Task brief: The expected output is an exact copy of the lines from the one containing "You are a GUI" through the final line of the entries below, with no images.

── Material to process

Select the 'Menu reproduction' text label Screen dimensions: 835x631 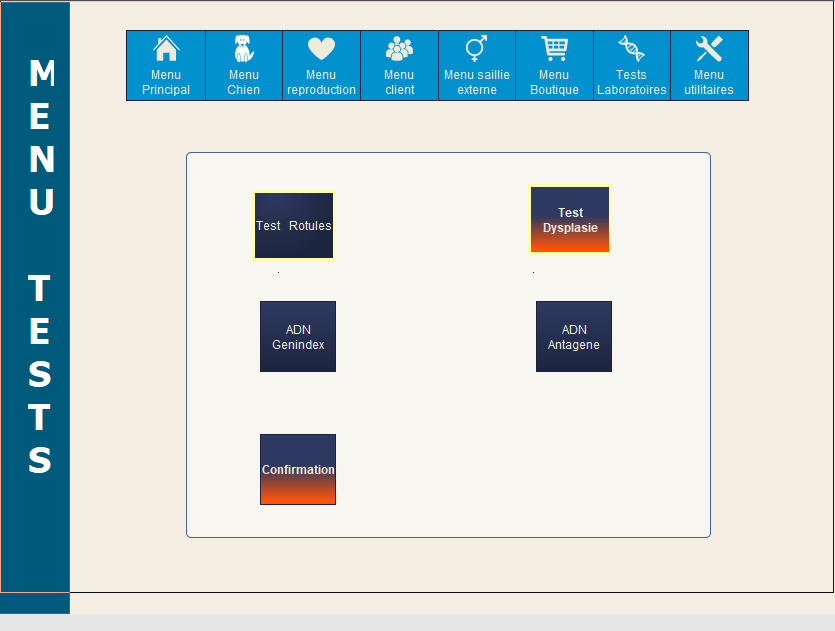pos(321,82)
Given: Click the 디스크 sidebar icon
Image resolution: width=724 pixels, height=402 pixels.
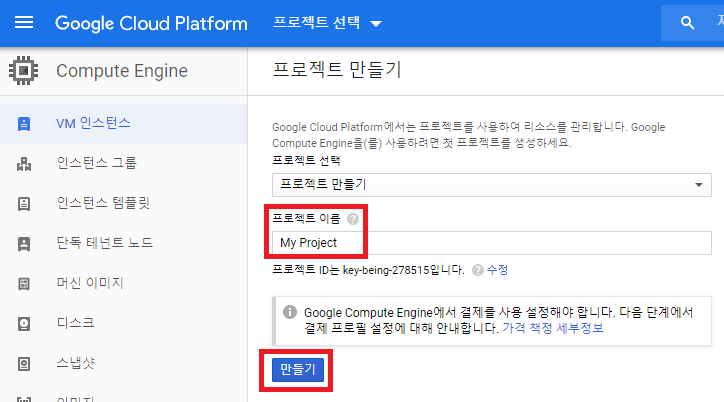Looking at the screenshot, I should (24, 323).
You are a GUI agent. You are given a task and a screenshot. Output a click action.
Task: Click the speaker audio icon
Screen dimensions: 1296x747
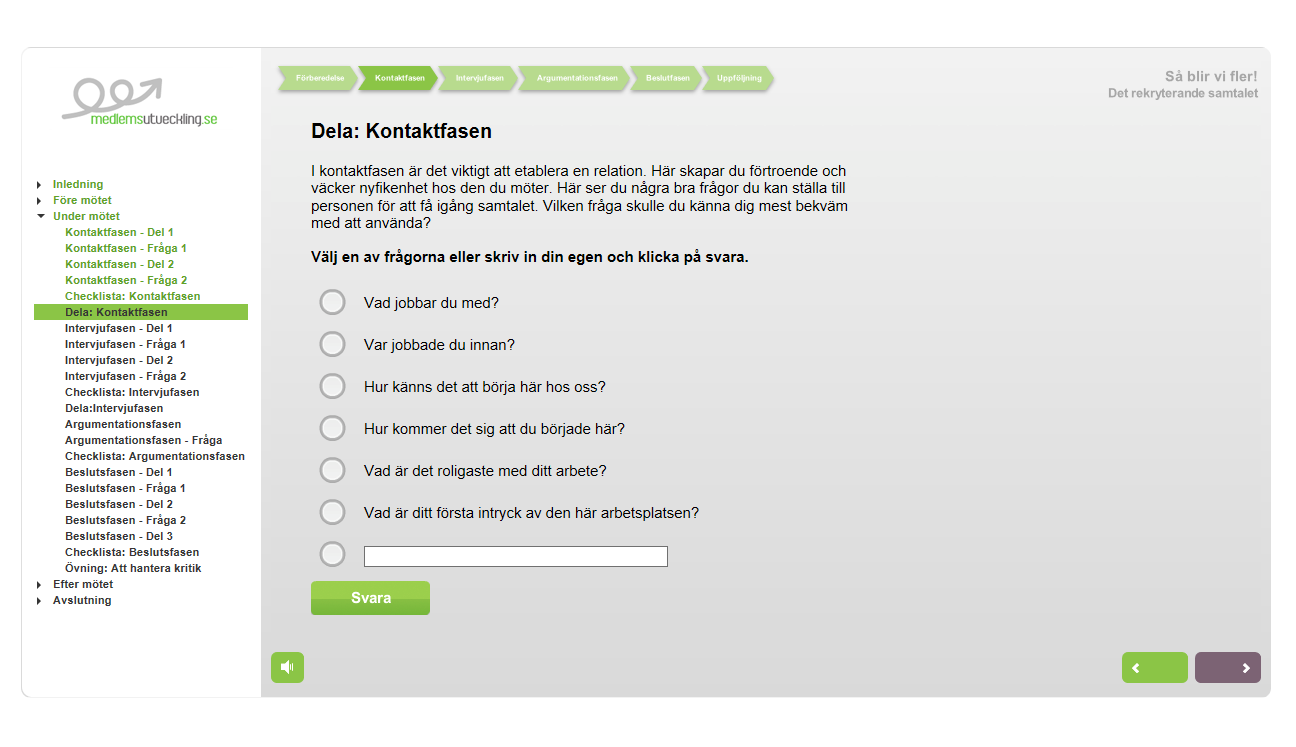click(x=287, y=667)
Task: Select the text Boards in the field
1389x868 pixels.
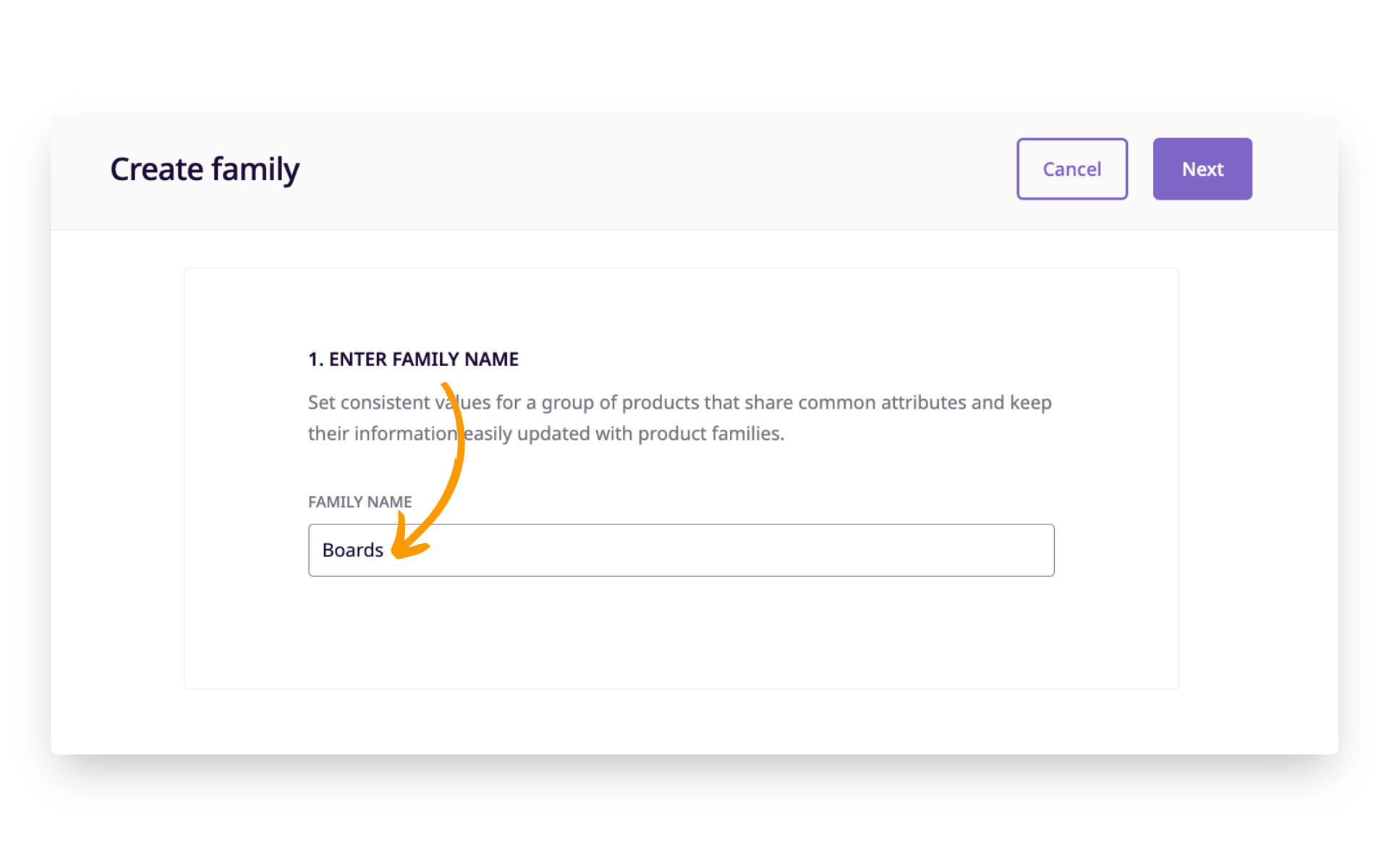Action: [352, 550]
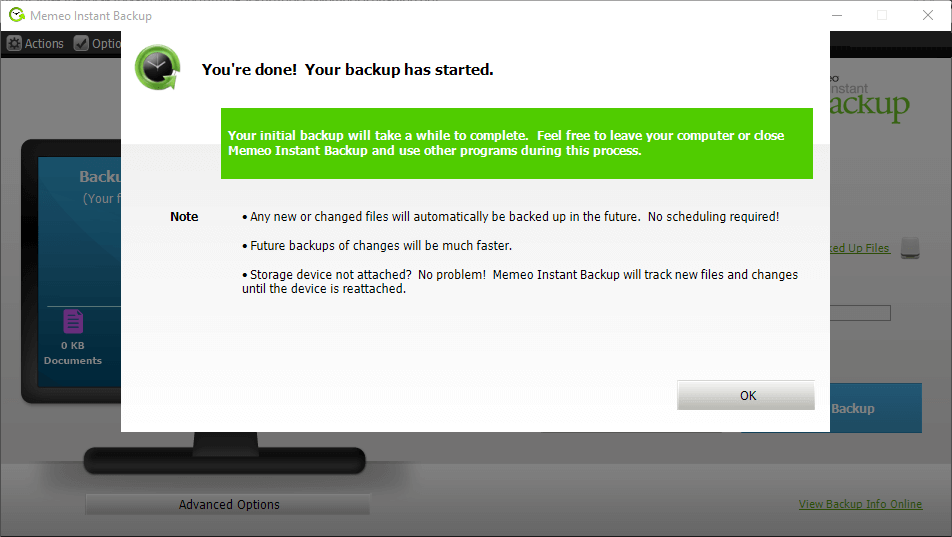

────

Answer space:
You are a GUI agent. You are given a task and a screenshot. Output a click action.
Task: Click the speaker audio icon
Screen dimensions: 1296x747
click(x=287, y=667)
Task: Select the text Boards in the field
1389x868 pixels.
Action: [352, 550]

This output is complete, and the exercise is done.